I think clades with either 1) perfectly correlated or 2) non-variable traits creates a matrix inversion issue as the algorithm traverses down the tree from tips to root. I don't know why the error messages are so different based on the number of taxa and traits included, but there are a lot of optimization helper steps to improve starting parameters -- perhaps the number of species/traits/etc determines where in the code singularity occurs. I'm not surprised it fails when the number of traits approaches the number of species, but the error messages aren't helpful at all, and some of the errors you saw with lower trait dimensions were surprising. In any case, I would suspect perfect correlations and/or non-variable traits would be a common occurrence with factors.

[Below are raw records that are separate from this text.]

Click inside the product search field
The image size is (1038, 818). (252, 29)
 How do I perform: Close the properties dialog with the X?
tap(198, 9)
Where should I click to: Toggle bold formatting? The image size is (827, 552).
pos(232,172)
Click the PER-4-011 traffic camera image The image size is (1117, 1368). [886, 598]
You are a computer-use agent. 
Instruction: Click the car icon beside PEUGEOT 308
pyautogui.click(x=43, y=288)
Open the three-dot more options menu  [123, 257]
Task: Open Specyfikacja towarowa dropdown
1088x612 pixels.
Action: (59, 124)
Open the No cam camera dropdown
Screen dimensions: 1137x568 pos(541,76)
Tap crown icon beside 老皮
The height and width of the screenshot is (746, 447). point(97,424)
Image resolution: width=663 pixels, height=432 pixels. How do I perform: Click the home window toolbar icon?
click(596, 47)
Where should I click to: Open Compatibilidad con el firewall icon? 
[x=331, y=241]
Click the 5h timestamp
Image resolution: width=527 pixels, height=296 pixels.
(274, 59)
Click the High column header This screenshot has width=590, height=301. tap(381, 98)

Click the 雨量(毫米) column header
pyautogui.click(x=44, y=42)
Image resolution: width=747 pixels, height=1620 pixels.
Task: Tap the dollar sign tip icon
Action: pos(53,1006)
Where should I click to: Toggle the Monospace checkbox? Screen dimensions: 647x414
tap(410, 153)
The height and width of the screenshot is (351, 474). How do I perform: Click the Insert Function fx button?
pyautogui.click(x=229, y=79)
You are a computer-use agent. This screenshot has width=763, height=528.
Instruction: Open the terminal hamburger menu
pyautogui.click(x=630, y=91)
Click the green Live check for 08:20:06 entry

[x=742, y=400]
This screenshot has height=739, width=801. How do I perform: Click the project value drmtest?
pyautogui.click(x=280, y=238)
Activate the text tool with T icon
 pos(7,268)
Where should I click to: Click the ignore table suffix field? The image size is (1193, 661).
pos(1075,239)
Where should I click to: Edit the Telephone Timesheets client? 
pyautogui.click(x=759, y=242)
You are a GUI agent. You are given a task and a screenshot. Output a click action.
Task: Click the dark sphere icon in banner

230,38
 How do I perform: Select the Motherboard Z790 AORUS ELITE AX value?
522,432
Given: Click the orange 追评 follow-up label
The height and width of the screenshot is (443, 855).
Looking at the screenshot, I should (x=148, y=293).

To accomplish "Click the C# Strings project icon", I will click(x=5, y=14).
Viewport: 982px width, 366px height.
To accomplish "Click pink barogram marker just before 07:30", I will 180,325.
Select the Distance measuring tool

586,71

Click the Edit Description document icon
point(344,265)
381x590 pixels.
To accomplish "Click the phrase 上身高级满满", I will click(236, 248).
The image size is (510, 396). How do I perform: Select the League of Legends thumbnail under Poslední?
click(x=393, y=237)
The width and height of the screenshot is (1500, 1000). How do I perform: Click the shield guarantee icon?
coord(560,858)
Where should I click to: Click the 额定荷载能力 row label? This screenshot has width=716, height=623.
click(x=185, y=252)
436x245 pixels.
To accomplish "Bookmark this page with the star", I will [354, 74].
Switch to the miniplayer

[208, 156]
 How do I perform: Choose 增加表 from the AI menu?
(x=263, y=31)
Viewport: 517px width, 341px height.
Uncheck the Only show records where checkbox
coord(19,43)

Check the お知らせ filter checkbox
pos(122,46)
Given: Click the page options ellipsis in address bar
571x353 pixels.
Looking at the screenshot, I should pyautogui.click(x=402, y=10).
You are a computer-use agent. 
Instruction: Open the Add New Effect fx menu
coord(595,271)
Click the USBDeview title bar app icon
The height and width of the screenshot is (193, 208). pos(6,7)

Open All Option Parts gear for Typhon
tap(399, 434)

Rphylopars is currently ill-equipped to deal with that issue, but it will be handled in the major update currently under development. For issues regarding the numbe rof traits, I think a new expectation maximization algorithm will take care of that, but we'll still be limited to ntraits < nspecies, absent some algorithmic trick to avoid errors.

nick-youngblut commented 3 years ago

Thanks for the explanation! The dev branch seems to help with some of these errors. Could one batch the traits in any feasible way (e.g., randomly batch traits) so that ntraits < nspecies, or would that lead to inaccurate results?

ericgoolsby commented 3 years ago

It's a tricky issue and a classic dilemma for sure, and the best approach really depends on the nature of the dataset and what you're trying to assess. If there is only 1 observation per species, there are viable solutions (see below), but there are trade-offs no matter what you do. If you're interested in e.g. pairwise correlations only (i.e., any 2 traits in a vacuum), then it might be fair to isolate the traits. For >2 traits in a model, if there is missing data and/or multiple observations per species, then the estimated variances and covariances will differ depending on which traits you include -- a bit of a disturbing property. Usually the differences won't be that large, but very strong correlations between traits can make or break a 'significant' correlation. The reason this happens is a bit nuanced -- it seems like a bug upon first glance, but it's inherent to pretty much any mixed model or missing data framework. Because the model estimates species means from trait-trait covariance, if there's either missing data or multiple within-species observations, then the estimated correlations among traits help inform the species-level means, and therefore the choice of traits can influence the estimated correlations. Hopefully that makes some sense...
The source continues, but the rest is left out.